8.Bölüm

8.6K 244 34
                                    

Bölüme teşekkürle başlamak istiyorum;
NeDertlerVar,
zhr2906,
AyeKeskin687,
0BeyazGecem0,
morfinliviski___
ibay86 okuyucularıma bölüm ithaf edilir.

Adını bilemediğim ama yine de kitabımı keyifle okuyan herkese ithaf ediyorum aslında.

Hepinize teşekkürler Hüma Kuşu kitabımda yanımda olduğunuz için.
Ama en çok @NeDertlerVar arkadaşıma çok teşekkür ederim tüm kitaplarımda yanımda olduğu için.
Seviliyorsunuz bacılarım Ahbzgdnsksks.
Sadece keyif aldığım için yazıyorum yazar olma gibi bir çabam veya hayalim yok. O yüzden amatörce yazdığım için kusura bakmayın:)

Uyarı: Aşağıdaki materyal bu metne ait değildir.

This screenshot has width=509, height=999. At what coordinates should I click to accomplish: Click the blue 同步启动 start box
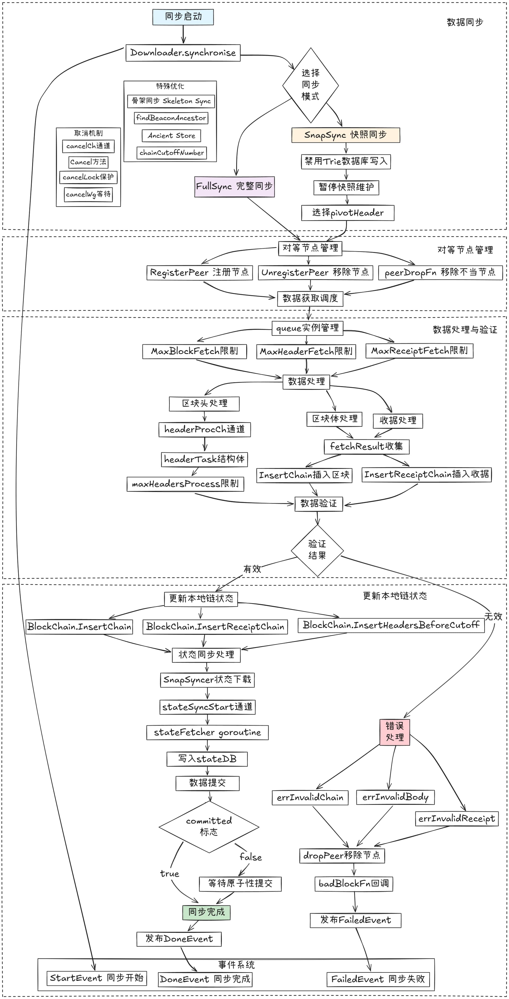[x=183, y=17]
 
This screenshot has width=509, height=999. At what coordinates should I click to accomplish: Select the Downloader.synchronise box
[x=183, y=53]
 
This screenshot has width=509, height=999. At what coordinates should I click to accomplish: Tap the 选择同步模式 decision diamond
[x=310, y=85]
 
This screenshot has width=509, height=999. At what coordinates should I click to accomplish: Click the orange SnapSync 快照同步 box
[x=345, y=135]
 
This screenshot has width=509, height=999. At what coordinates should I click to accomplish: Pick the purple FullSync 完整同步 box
[x=235, y=186]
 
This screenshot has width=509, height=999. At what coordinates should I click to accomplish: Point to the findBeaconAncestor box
[x=171, y=118]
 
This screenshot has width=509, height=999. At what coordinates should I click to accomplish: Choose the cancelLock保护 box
[x=88, y=177]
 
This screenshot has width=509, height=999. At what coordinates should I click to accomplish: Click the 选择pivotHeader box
[x=348, y=213]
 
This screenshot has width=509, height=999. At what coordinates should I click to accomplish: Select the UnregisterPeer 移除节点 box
[x=315, y=273]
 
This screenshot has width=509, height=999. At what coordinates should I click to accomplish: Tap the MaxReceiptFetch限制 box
[x=419, y=351]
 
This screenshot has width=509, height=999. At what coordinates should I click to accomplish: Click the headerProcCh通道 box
[x=205, y=430]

●###############################

Açık konağın kapısından bir kişi daha girdi. Tek o eksikti zaten.

Larin..

Etrafa şaşkın şaşkın bakıp duruyordu. Daha sonra Fazilet Hanım'ın yanına geçti.

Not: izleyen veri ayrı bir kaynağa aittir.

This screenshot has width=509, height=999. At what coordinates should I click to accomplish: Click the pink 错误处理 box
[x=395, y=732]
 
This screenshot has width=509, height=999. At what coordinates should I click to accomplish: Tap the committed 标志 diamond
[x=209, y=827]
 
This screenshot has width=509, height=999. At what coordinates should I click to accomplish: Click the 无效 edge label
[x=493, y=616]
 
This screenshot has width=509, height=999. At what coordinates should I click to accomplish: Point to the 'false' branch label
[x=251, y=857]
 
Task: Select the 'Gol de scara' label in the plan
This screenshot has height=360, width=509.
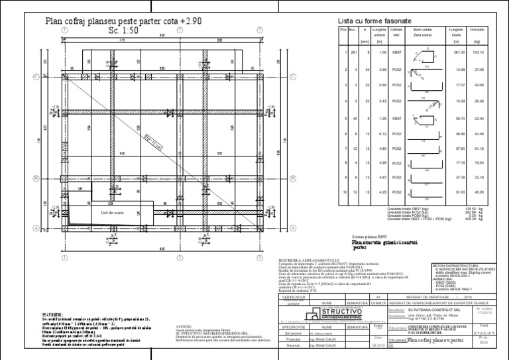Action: click(x=112, y=212)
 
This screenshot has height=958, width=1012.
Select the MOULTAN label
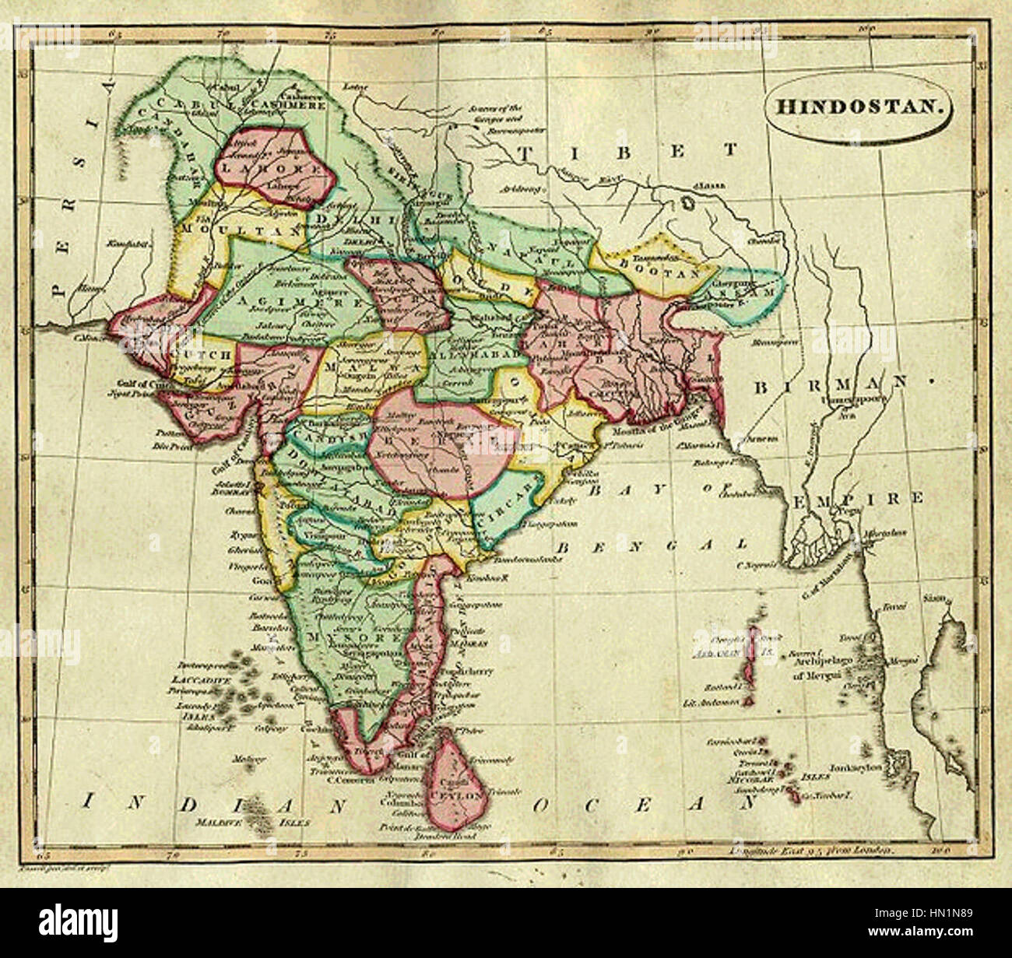222,232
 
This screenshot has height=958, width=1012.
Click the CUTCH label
208,354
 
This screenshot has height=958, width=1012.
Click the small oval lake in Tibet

"Noluyor ana burada" dedi Larin.
Hemen de anası olmuş maşallah!

"Birşey yok guzum terbiye bilmeyenler evi bastı o kadar" benim abilerime mi dedi o?

"Fazilet Hanım ağzınızı toplayın" dedi Merih abim. Azer atlayıp "sen sus lan!" Dedi.

"Ne yaparsın? Vurur musun? Lan ben sana ne dedim. Vur beni ama bacımı alma demedim mi? Şimdi beni ölümle mi korkutuyorsun sen?" Dedi az önceki şebek abim yerine tamamen sinirli bir Merih abim gelmişti.

"Öldüreceğim mi dedim gevşek? Süründüreceğim seni, gardaşına yalan söylemek ne demek sana ödeteceğim" dediğinde şok olmuştum. Ne yani şimdi Azer abimle barışıyor mu?

Merih abim anlamaz gözlerle baktı Azer'e.
Azer elindeki silahıyla abime yaklaşıp dibine kadar girdi.
"Senin baba olduğunu da mı görecektim lan piç" dedi gülerek ve Merih abime sarıldı. Merih abim şoktan çıkar çıkmaz sarıldı "gardaşım" dedi uzatarak.

Cidden barıştılar mı şimdi?

Şok olmuş gözlerle abimleri izleyen Larin ve Fazilet Hanıma baktım. Behram Ağa ise sinirle oğluna bakıyordu.

"Senin namusuna leke süreni, göz dikeni affettin ele mi oğlum?" Dedi Fazilet Hanım.

Azer abimden ayrılıp ona döndü "ne etti de leke sürdü anlamadım? Kızı oratada mı bıraktı? Ya da evlenmeden hamile mi bıraktı ne yaptı ana? Lafınızı bilin konuşun!" Dedi sert sesiyle. Bu çıkışı beni şaşırttı daha düne kadar o da annesigil gibi düşünüyordu.

Meriç abim sadece Elvana bakıyordu bu beni bir şeylerden şüphelenmeye itiyordu.
Bir gariplik vardı aralarında ama ne?

Saat 18.00'du.
Abimleri zorda olsa göndermiştim.
Larin lafı durmadan gelinliğe, düğüne felan getirince daha fazla dayanamayıp sofradan kalktım ve odama çıktım.
Saat yedide ben, Azer, Merih abim ve Derya Ömer için Helini isteyecektik. Ne kadar dil döksemde Fazilet Hanım kabul etmemişti.
Bizde böyle bir karar aldık.

Çalışma masama oturdum ve performans ödevlerini dağıtmaya başladım.
Okulu boşlamak istemiyordum hiç.
Kapı iki kere tıklatıldığında kafamı kaldırmadan hala performansları dağıtmaya devam ederken "gel" dedim.

Kapının açılıp kapanma sesi geldi ama dönmedim birkaç dakika ses gelmeyince arkama döndüm.
Azer beni izliyordu. Sonra toparlandı "şey... Hüma hergün aç kalıyorsun sen gel birşeyler ye hadi" dedi.